© Denzil Green
A Mole (pronounced (mo - leh) is a Mexican sauce, and no, it does not contain any small, burrowing animals. In English, it is often written with a capital M to distinguish it from the furry animals; other times, well-meaning English speakers invent an accent for it and spell it Molé, which is wrong. The word "Mole" means "sauce", and consequently Mexicans wouldn't say anything redundant like "Mole sauce" or "Mole salsa." Mole sauce, however, is a convenient term for English speakers to clarify that no small furry animals were harmed in its making.
Moles (pronounced moh-lehs) are sauces that are usually a dark reddy-brown colour, but that can also be green, red or yellow. Dishes made with a Mole sauce usually add Mole at the end of their names.
Mole is a bit of a fusion food. It came about in the late 1600s. The chiles and chocolate are native to the New World, but the spices are native to the Old World. Most stories about its "invention" centre around the Santa Rosa Convent in Puebla de los Ángeles, Mexico.
There is no one single Mole, it is rather a term used to describe a group of sauces: there are at least 40 different types of Mole. Though many versions use chocolate as a spice, the sauce won't taste like chocolate. In fact, no one taste should stand out from the others. A good Mole has very complex layers of flavour. A Mole should be spicy with just a subtle bit of heat. Any chile used in it should never be so searingly hot that it overpowers other tastes in a dish. Dark-brown and reddy Moles will be earthy tasting.
The liquid used can be a stock or plain water. The texture should be very smooth.
Many Mole sauce recipes are very labour-intensive and time consuming. For that reason, many shortcuts are now available in Mexican grocery stores. You can buy Mole powder in tins, or Mole paste in jars that you add liquid to. The pastes are usually available for the Poblano, Negro and Colorado types of Moles. You can also buy jars of Mole that are completely ready to use, just open, pour, heat and serve, the way we buy pasta or curry sauces. In Mexican markets, Mole pastes that you add water to are sold in plastic bags.

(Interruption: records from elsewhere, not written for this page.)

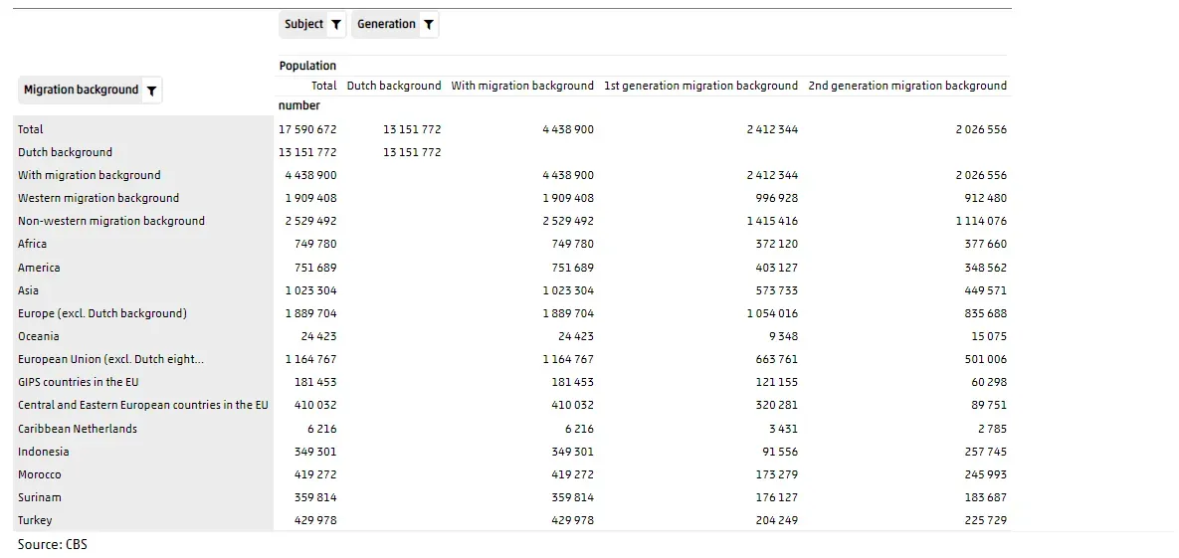Select 'Central and Eastern European countries in the EU' row
The height and width of the screenshot is (558, 1179).
(x=142, y=405)
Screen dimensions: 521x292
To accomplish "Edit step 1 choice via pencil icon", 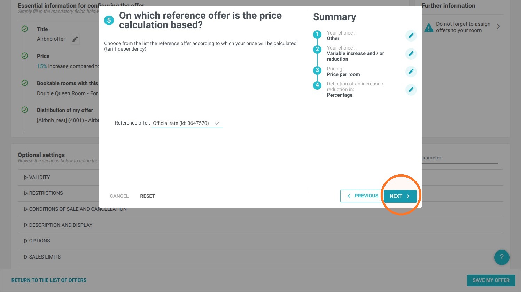I will point(411,36).
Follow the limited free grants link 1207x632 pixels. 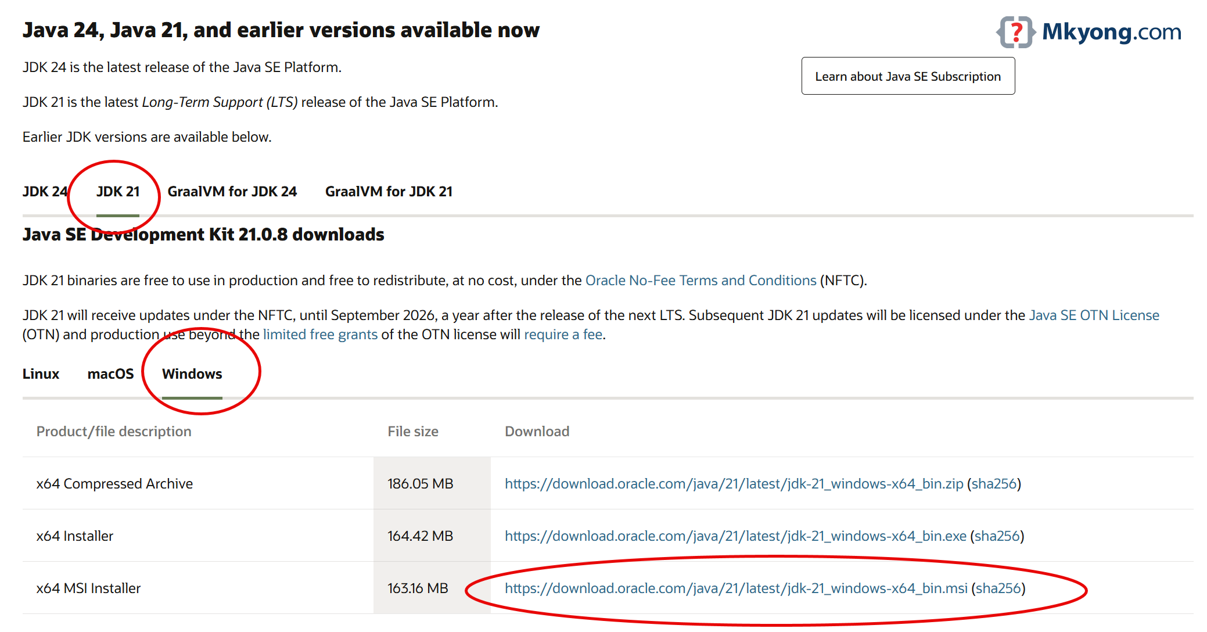[320, 335]
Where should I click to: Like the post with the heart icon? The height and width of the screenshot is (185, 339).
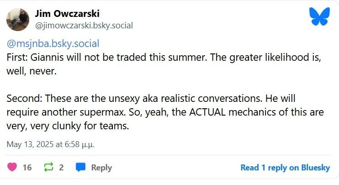pyautogui.click(x=11, y=168)
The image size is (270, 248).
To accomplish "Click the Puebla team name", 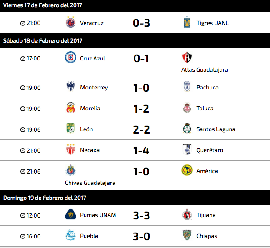I will (89, 236).
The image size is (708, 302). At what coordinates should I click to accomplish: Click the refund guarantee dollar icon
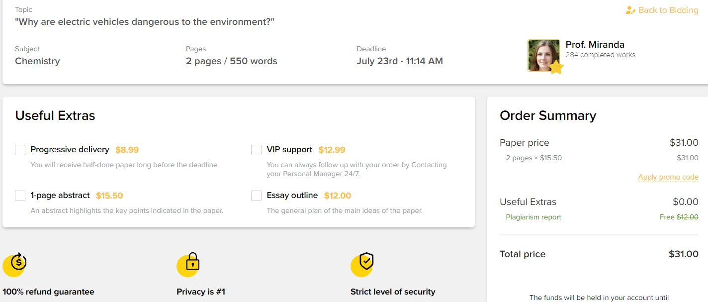tap(18, 262)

Many commercial bottled Mole sauces can be somewhat sweet, but in general, a Mole sauce is not meant to be sweet.
Two well-known dishes that use Mole sauce are turkey ones: "Pavo in Mole Poblano" and "Mole Poblano de Guajolote."

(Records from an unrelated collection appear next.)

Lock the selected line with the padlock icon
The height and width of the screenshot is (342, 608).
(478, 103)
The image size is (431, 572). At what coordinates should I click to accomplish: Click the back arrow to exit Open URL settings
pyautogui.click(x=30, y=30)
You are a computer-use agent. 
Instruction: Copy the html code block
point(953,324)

Just to the south of Mexico city, the town of San Pedro Actopan holds a National Mole Fair every year.
The two main centres of Mole sauces are today the states of Oaxaca, and Puebla. Seven different Moles originated in the state of Oaxaca alone:
- Mole amarillo
- Mole chíchilo negro
- Mole colorado
- Mole coloradito
- Mole Manchamanteles ("tablecloth stainer")
- Mole negro (aka Mole Negro Oaxaqueno)
- Mole verde
Mole de CacahuateA red Mole sauce made with ground peanuts and tomatoes.
Mole Dulce (Sweet Mole)This is one of the few Mole sauces meant to be sweet. The recipe includes bananas and plantain.
Mole ManchamantelesAnother sweet Mole sauce. It's a light, red-coloured sauce. It's made with ancho chile, apples, pineapple and plantains.
Mole NegroMole Negro, "black Mole", is actually a very dark brown. It's made with at least 3 types of dried chiles, and chocolate.
Mole PoblanoThe dark, reddy-brown Moles are usually "Mole poblano." These are the ones that most non-Mexicans have in mind when they say Mole. It's a thick sauce that uses pasilla chiles, either dried or dried and powdered. Pasilla chiles are mild by Mexican standards; medium-hot by most English-speaker's standards. In addition to the pasillas, a Mole poblano uses unsweetened chocolate, toasted pumpkin seeds, onion, garlic, coriander, and either tomato or tomatillo.
Debate rages even among Mexicans whether you should use the totally unsweetened Mexican chocolate, or the more readily available slightly-sweetened ones. It just depends on your recipe, and / or your taste.
The "poblano" in its name comes from the word for town, "puebla."
Mole VerdeMole Verdes are meant to be fresher-tasting Mole sauces. Around Guerrero, Mexico, the Mole Verde is made with toasted pumpkin seeds and called "Mole Verde Guerrerense." Around Veracruz, Mexico, it is made with tomatillos and no pumpkin seeds.
If you're going to make a Mole sauce, you might as well make a huge batch, and freeze what you don't need right now. There are also recipes for Mole pastes, which take up less room in the freezer: you add the liquid to them as you thaw them and use them.
The seeds and the ribs are always removed from chiles before using them in a Mole.
Leftover Mole sauce freezes well.
The word "Mole" comes from the Aztec (Nahuatl) word "molli" or "mulli", meaning sauce, stew or mixture.
English speakers debate whether to recommend the "e" at the end be pronounced "leh" or "lay." Technically, it is sort of in between.